··· Records provided

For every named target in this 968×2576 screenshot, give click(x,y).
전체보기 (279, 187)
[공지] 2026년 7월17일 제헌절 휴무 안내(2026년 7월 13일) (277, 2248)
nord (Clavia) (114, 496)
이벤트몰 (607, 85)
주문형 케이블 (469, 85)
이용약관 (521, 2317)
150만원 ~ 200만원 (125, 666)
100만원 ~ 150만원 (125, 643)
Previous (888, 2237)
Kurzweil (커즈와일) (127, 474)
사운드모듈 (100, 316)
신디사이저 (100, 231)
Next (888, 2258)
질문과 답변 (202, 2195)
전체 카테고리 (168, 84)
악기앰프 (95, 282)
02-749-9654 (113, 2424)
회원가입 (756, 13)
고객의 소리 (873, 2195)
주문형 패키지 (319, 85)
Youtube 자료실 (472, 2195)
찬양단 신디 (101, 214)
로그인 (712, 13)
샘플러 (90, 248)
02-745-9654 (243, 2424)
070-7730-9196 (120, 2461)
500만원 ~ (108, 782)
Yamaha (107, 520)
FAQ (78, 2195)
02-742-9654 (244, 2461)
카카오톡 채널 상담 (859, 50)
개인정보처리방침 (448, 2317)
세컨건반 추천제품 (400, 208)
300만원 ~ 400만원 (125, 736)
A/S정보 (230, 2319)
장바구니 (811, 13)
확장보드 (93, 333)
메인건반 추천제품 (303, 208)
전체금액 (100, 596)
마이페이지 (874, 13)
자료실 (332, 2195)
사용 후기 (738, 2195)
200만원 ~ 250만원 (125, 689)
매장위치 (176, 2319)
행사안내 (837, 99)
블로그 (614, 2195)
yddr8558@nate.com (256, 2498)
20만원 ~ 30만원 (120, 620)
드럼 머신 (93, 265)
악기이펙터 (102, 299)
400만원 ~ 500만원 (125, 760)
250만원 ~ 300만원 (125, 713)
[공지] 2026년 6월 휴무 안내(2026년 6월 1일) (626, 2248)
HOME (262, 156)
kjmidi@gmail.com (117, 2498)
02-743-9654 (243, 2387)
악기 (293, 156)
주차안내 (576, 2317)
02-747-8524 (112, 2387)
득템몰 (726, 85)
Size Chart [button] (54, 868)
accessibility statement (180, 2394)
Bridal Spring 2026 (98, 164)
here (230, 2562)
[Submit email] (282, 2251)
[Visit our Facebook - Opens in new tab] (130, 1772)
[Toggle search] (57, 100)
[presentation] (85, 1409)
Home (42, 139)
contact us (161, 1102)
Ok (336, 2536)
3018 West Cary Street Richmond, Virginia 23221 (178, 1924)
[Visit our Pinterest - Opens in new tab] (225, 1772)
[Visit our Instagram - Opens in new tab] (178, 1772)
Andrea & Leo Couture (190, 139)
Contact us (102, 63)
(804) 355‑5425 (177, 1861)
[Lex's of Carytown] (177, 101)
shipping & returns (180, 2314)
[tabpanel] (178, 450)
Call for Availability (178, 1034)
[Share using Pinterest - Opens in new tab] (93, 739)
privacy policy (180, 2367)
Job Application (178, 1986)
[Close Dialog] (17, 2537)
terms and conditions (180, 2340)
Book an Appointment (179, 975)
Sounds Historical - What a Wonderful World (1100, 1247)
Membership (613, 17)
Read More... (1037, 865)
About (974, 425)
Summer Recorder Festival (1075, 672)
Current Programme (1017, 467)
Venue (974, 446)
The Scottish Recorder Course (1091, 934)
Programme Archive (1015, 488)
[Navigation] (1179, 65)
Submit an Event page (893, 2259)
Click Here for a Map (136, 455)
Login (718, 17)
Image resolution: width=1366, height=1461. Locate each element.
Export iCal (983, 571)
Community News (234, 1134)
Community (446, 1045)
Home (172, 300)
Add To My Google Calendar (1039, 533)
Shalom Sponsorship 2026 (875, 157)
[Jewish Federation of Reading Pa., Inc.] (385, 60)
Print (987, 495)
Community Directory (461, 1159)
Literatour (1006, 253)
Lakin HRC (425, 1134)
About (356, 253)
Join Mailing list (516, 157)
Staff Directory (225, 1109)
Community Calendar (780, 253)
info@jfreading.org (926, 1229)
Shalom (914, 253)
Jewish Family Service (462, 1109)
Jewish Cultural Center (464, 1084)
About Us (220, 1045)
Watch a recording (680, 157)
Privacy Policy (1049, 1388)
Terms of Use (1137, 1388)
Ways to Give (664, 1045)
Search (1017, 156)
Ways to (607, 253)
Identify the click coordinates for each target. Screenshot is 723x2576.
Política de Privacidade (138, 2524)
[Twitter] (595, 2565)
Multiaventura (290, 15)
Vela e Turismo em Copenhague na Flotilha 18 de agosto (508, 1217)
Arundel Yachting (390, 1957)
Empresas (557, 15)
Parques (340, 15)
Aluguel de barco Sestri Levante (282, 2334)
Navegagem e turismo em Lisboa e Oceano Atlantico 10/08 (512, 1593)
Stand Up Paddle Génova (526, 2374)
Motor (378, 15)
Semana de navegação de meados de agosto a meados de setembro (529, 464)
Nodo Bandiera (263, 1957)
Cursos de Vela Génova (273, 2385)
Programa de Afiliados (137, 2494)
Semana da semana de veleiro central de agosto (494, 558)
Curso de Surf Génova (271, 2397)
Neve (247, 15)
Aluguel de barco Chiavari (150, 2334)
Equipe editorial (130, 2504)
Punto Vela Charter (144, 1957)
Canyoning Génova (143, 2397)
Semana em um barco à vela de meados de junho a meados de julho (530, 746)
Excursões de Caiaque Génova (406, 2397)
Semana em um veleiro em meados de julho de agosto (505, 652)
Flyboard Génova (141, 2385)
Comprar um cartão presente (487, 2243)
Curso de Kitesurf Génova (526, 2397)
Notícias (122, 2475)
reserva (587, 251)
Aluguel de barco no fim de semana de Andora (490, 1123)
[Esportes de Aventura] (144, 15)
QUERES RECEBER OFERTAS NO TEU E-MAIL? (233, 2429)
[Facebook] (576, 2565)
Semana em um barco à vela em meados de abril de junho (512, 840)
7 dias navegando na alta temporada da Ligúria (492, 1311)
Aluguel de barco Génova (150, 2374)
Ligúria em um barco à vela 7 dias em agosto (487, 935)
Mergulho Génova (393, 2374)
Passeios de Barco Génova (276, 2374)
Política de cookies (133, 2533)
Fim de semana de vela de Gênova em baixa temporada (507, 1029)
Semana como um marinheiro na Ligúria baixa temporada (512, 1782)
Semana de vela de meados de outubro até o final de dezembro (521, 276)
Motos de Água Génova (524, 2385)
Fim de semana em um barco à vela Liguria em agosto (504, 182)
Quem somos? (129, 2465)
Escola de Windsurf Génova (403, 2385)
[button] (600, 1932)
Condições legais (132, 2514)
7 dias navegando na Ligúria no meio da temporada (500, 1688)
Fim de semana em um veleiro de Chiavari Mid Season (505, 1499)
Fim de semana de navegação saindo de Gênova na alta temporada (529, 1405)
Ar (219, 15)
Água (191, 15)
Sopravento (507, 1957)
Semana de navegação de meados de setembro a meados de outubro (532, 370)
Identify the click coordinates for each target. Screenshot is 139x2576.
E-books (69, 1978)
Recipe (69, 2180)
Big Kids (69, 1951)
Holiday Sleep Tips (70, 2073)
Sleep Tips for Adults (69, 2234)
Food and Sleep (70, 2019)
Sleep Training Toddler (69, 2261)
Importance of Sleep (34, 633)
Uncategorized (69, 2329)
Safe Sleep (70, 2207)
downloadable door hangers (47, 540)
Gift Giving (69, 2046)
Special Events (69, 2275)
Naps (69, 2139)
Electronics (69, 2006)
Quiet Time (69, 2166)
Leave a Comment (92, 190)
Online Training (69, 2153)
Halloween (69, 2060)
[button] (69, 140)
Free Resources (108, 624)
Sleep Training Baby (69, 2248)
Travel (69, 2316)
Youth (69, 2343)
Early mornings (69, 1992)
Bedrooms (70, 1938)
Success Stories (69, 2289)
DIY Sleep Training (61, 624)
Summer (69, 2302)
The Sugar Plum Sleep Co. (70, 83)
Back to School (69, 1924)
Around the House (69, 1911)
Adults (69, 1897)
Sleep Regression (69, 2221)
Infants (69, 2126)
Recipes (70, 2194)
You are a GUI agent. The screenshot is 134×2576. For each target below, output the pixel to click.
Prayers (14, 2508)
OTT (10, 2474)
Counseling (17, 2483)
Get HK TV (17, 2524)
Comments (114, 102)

······

> [What this task involves]: From the data above, output only the lines between the line containing "Size Chart [button] (54, 868)" and the line containing "3018 West Cary", inclusive, exactly as written.

> [The completed task]:
Size Chart [button] (54, 868)
accessibility statement (180, 2394)
Bridal Spring 2026 (98, 164)
here (230, 2562)
[Submit email] (282, 2251)
[Visit our Facebook - Opens in new tab] (130, 1772)
[Toggle search] (57, 100)
[presentation] (85, 1409)
Home (42, 139)
contact us (161, 1102)
Ok (336, 2536)
3018 West Cary Street Richmond, Virginia 23221 (178, 1924)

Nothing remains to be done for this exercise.